Bash scripts run via Sudo can be subverted

Summary:

A flaw in exists in sudo's environment sanitizing prior to sudo version 1.6.8p2 that could allow a malicious user with permission to run a shell script that utilized the bash shell to run arbitrary commands. The /bin/sh shell on most (if not all) Linux systems is bash.

Sudo versions affected:

All versions prior to 1.6.8p2.

CVE ID:

This vulnerability has been assigned CVE-2004-1051 in the Common Vulnerabilities and Exposures database.

Details:

When it starts up, bash searches the environment for variables with a value beginning with "()". For each environment variables that matches, a function with the same name as the corresponding variable is created (with the function body filled in from the environment variable's value).

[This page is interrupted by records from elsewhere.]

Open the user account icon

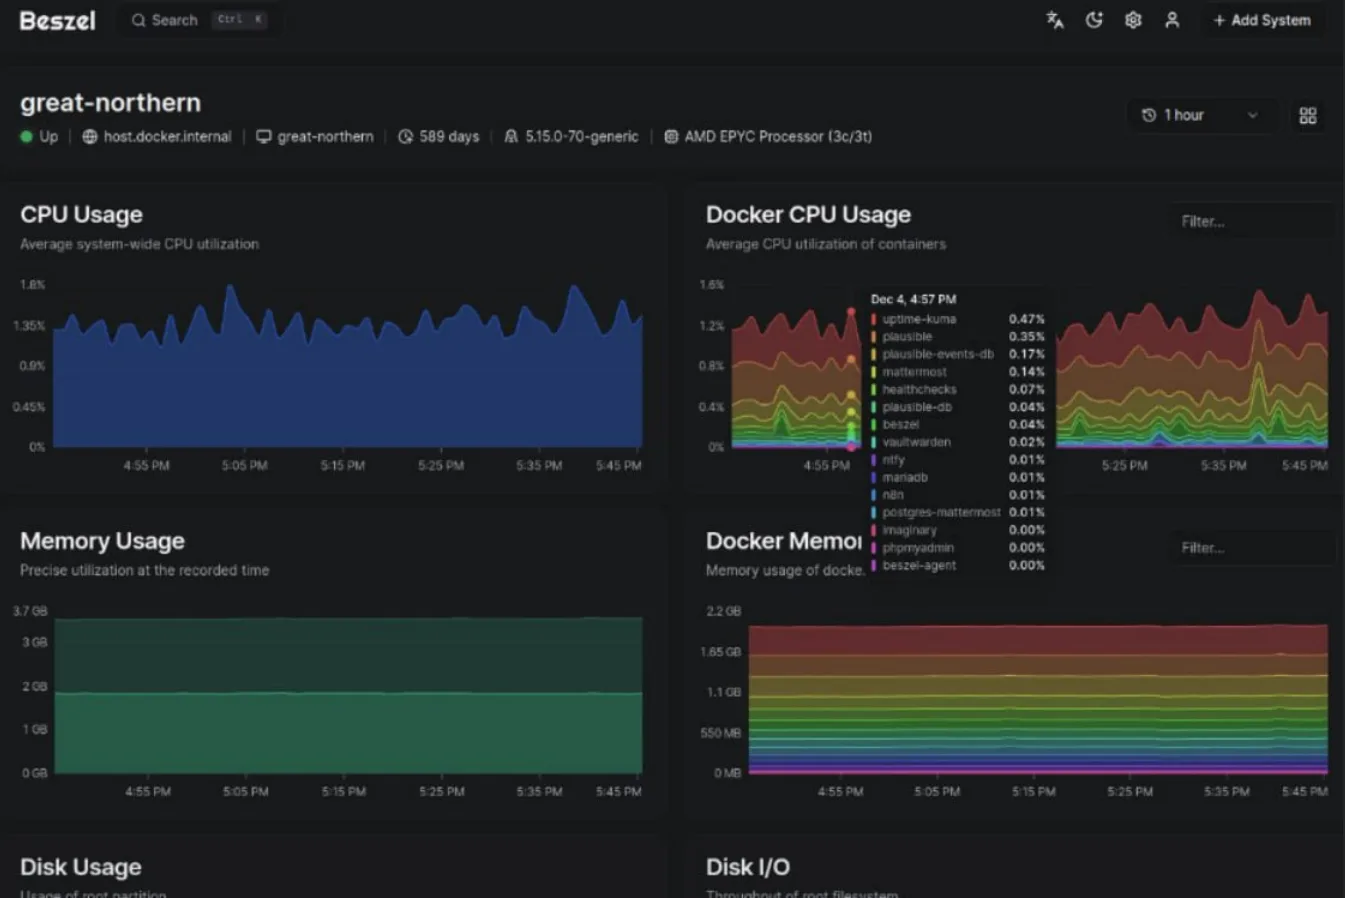click(x=1172, y=20)
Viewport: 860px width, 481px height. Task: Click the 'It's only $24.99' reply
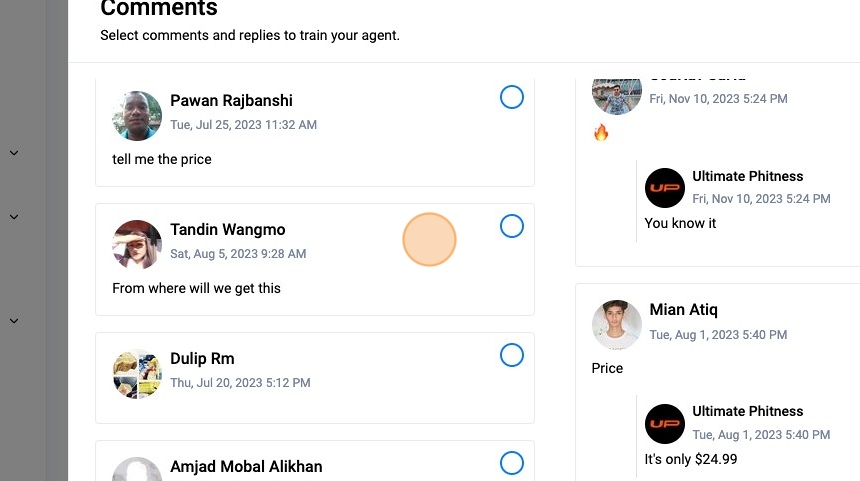click(x=691, y=459)
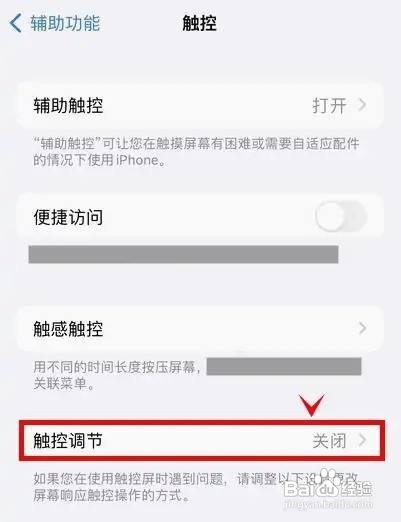Tap the 关联菜单 description line

(x=65, y=383)
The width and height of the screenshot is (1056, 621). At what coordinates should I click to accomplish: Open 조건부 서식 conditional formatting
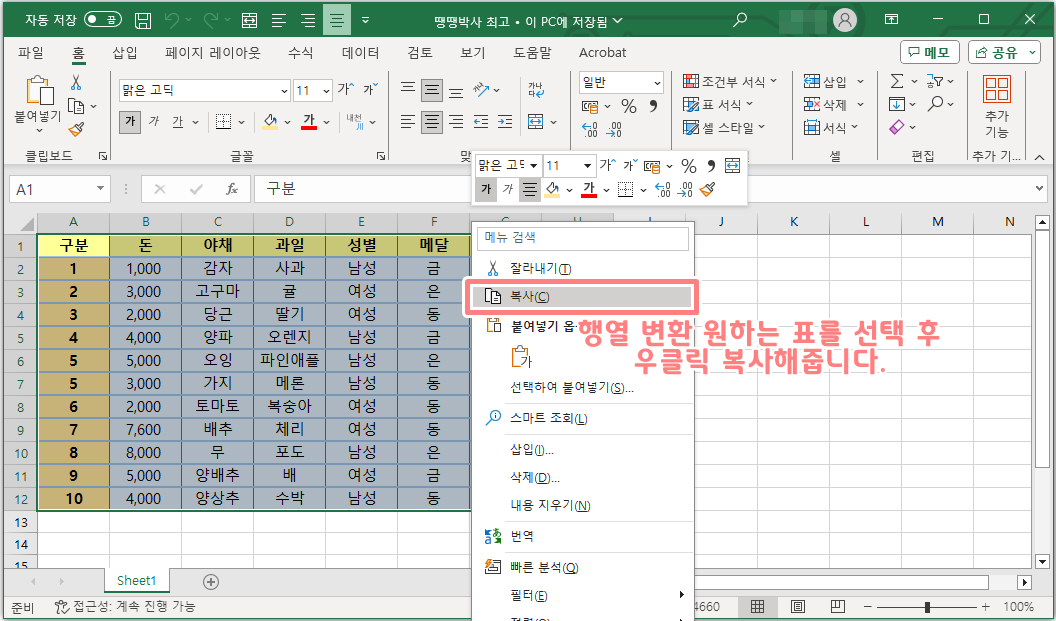[724, 80]
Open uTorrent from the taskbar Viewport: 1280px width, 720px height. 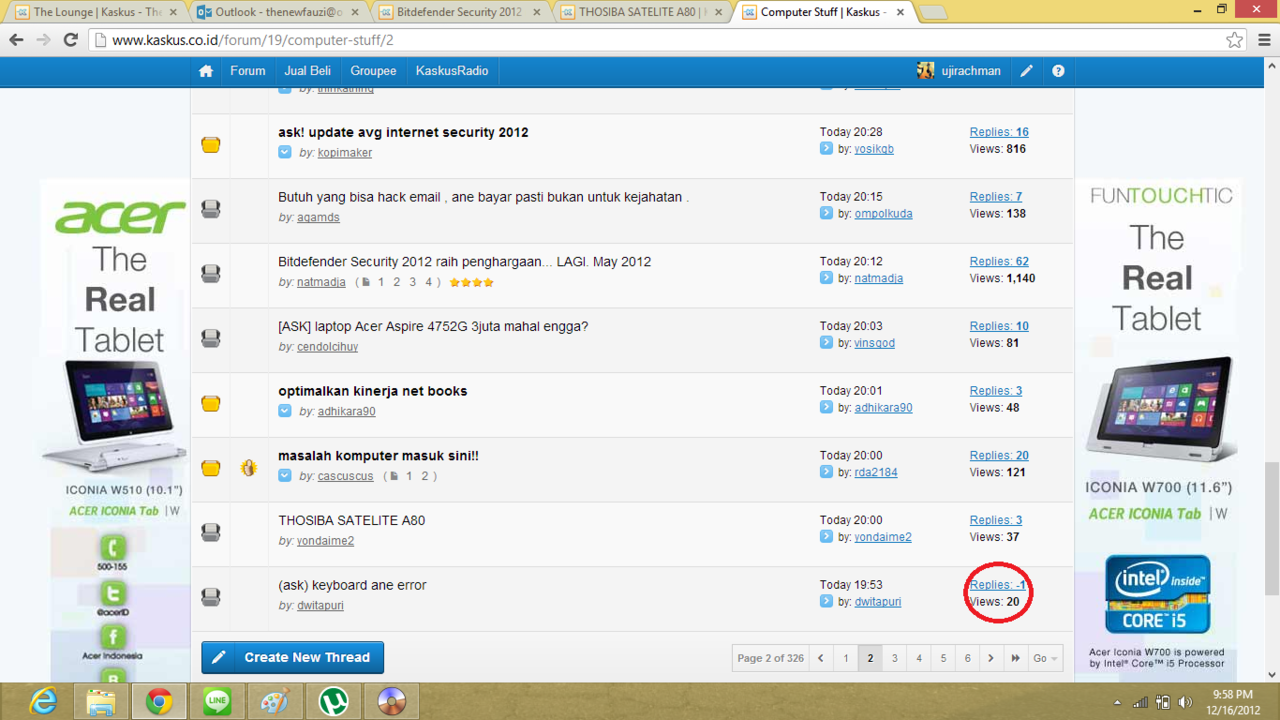tap(333, 702)
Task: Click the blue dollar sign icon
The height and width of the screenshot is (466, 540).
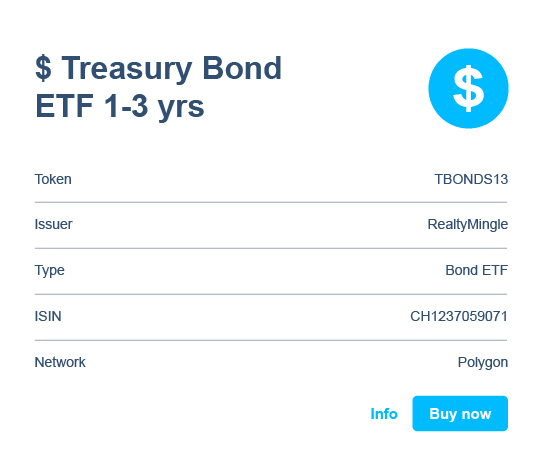Action: point(468,88)
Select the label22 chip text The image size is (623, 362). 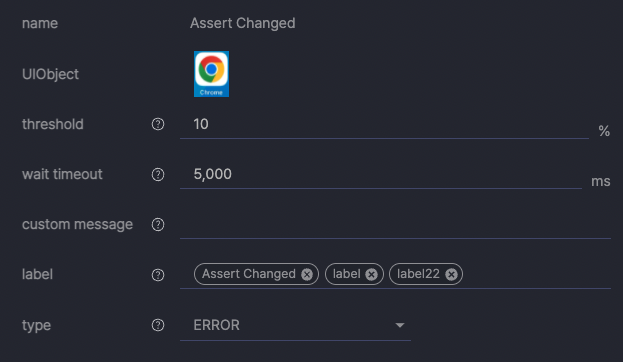(x=418, y=274)
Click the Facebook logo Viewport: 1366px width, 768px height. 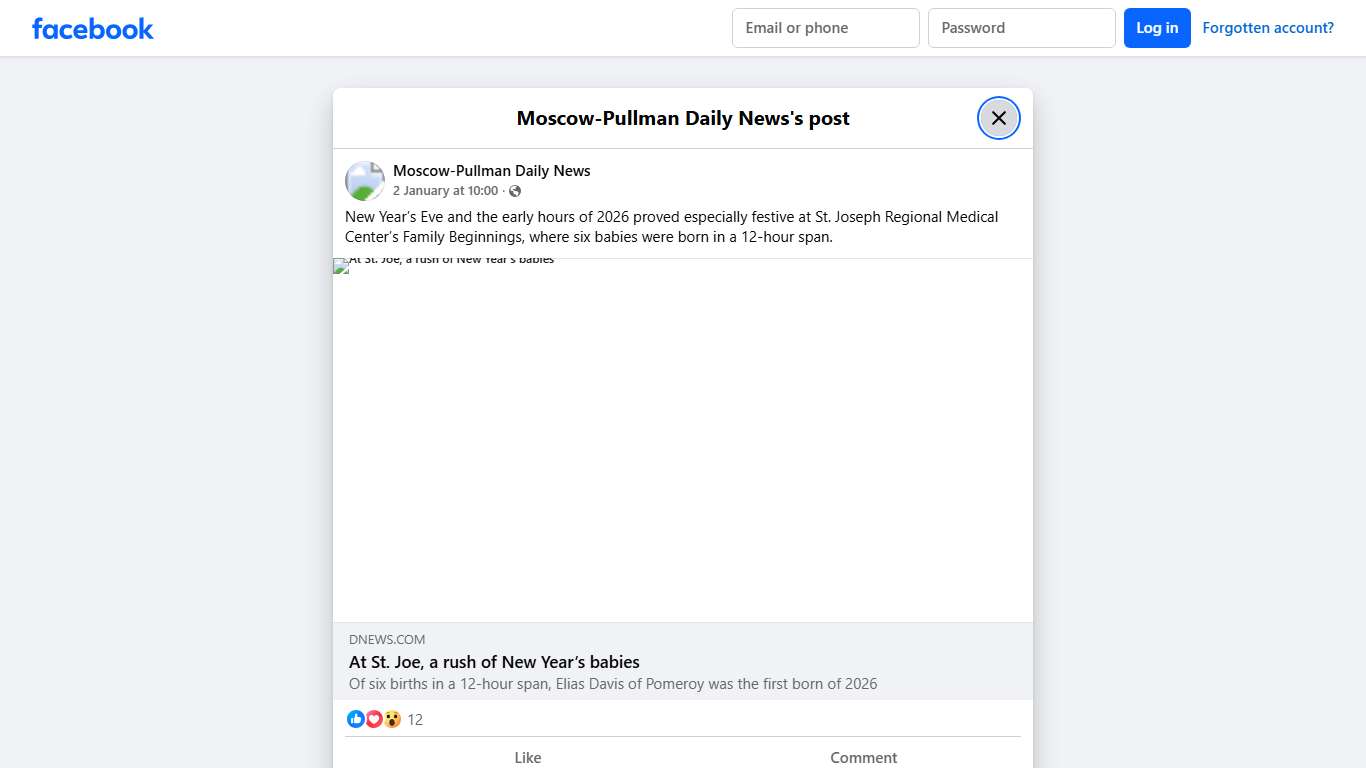coord(93,29)
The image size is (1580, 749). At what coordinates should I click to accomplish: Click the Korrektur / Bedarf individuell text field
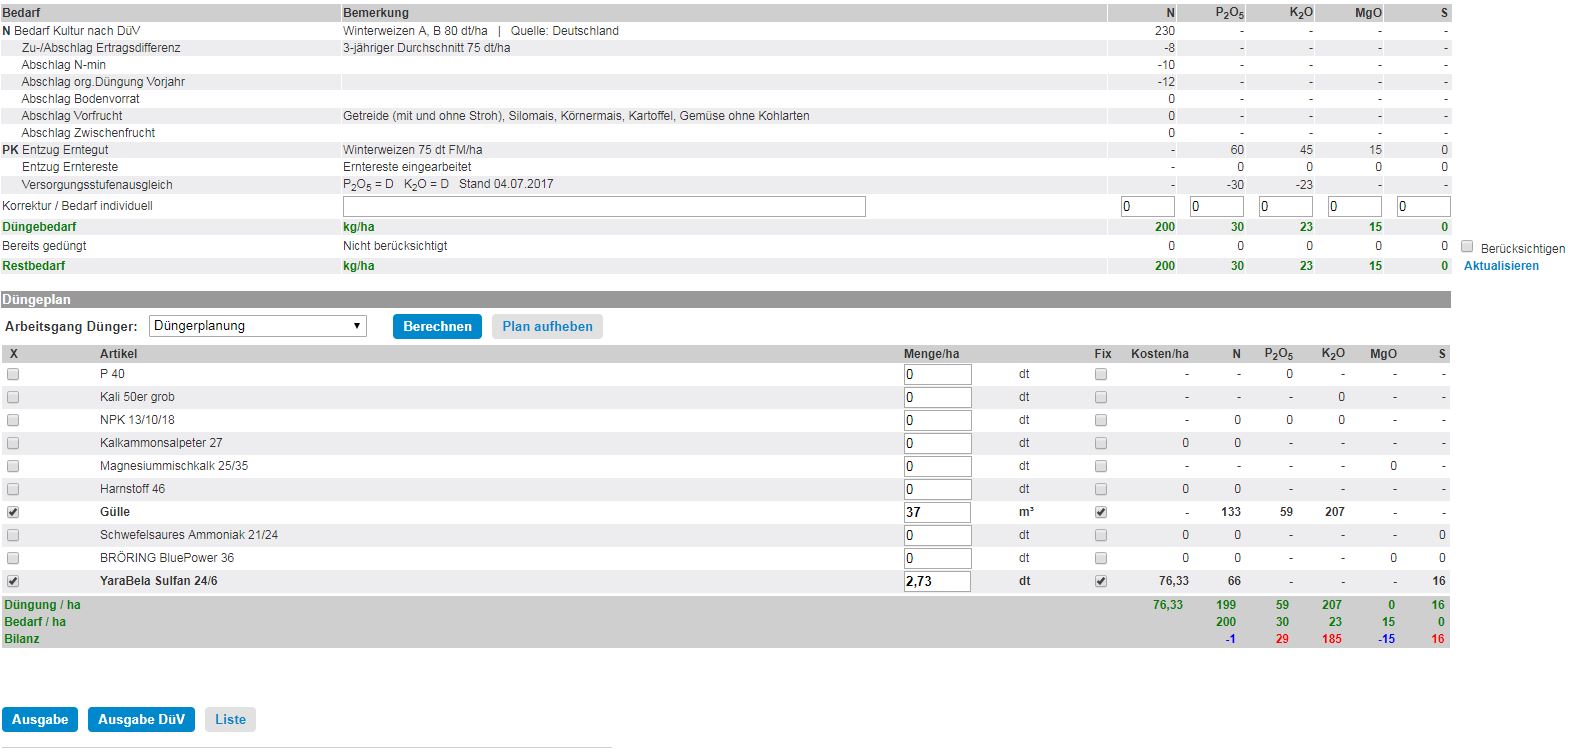tap(604, 207)
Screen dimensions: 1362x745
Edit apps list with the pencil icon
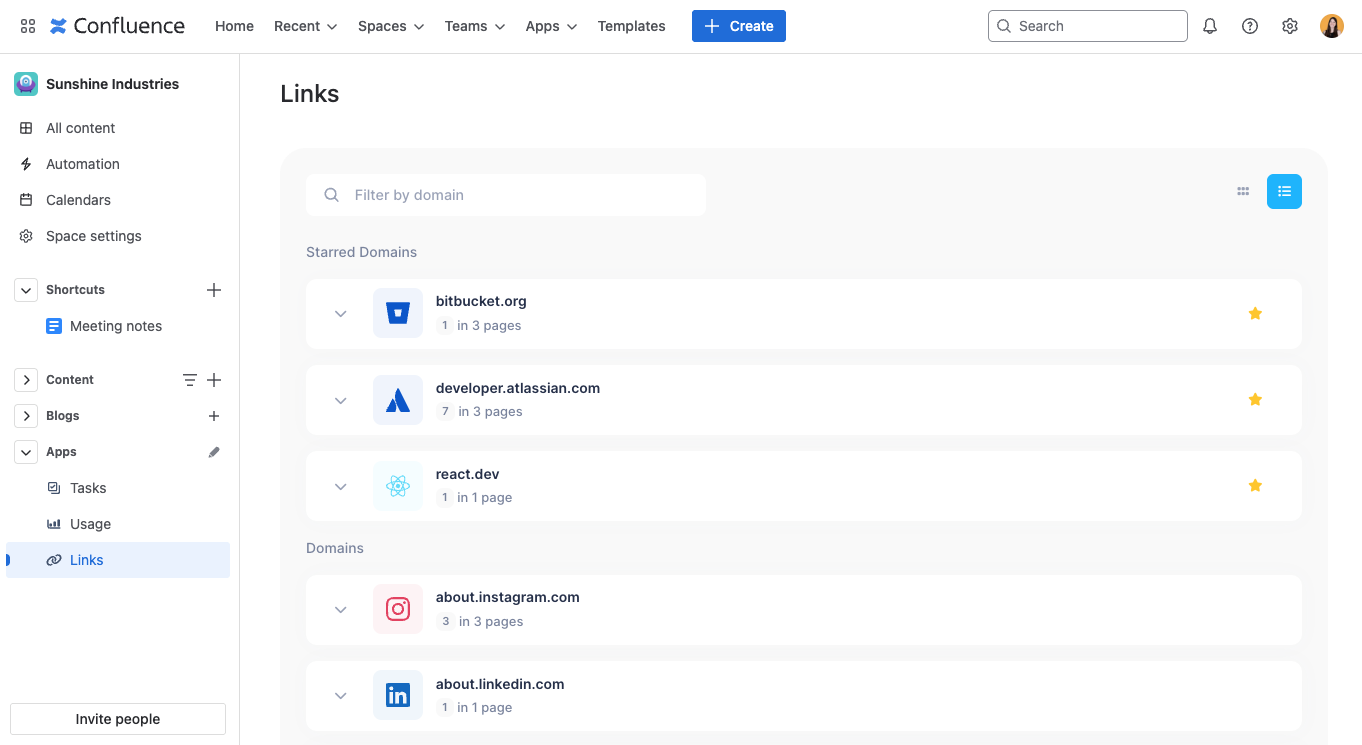213,451
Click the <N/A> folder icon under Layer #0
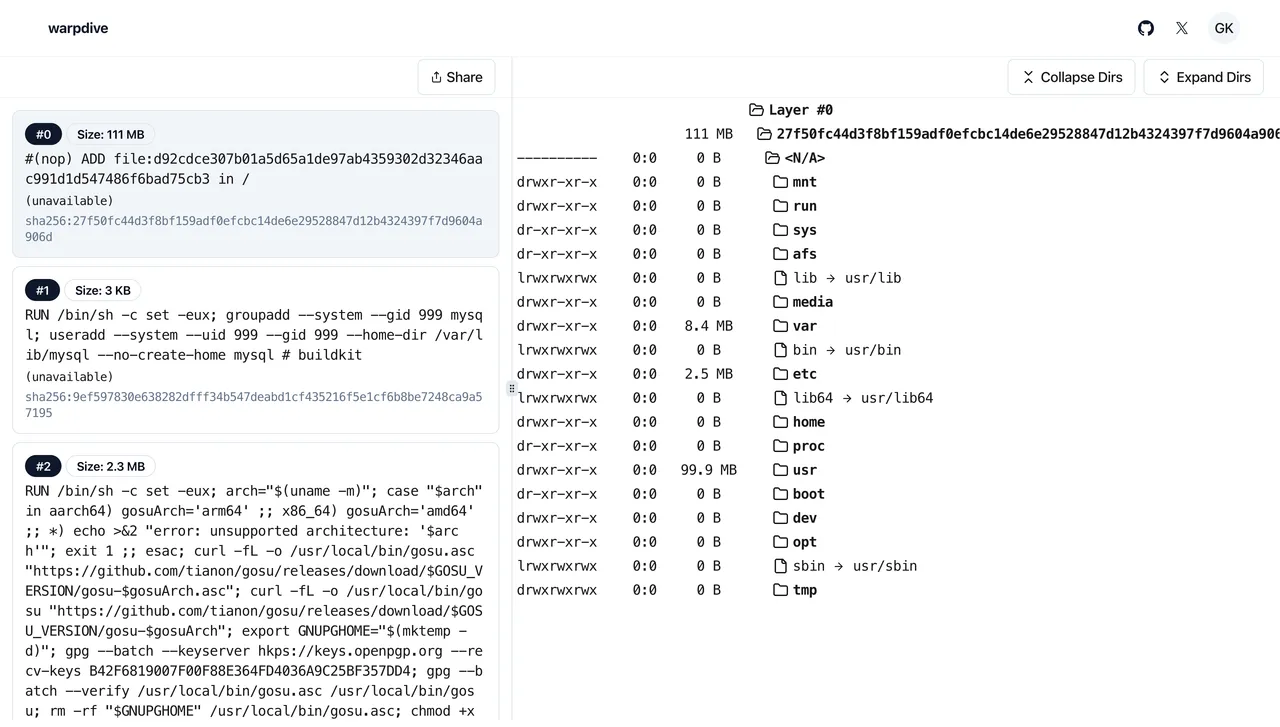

A malicious user with sudo access to a shell script that uses bash can use this feature to substitute arbitrary commands for any non-fully qualified programs called from the script.

Impact:

Exploitation of the bug requires that the bash shell be installed on the machine and that users be granted sudo access to run scripts written in bash. On most (if not all) Linux systems, /bin/sh is bash so /bin/sh scripts are affected by this as well.

Fix:

The bug is fixed in sudo 1.6.8p2.

Workaround:

The administrator can add a line to the sudoers file:
Defaults	env_reset
that will reset the environment to only contain the variables HOME, LOGNAME, PATH, SHELL, TERM, and USER, preventing this attack.

Credit:

This problem was brought to my attention by Liam Helmer.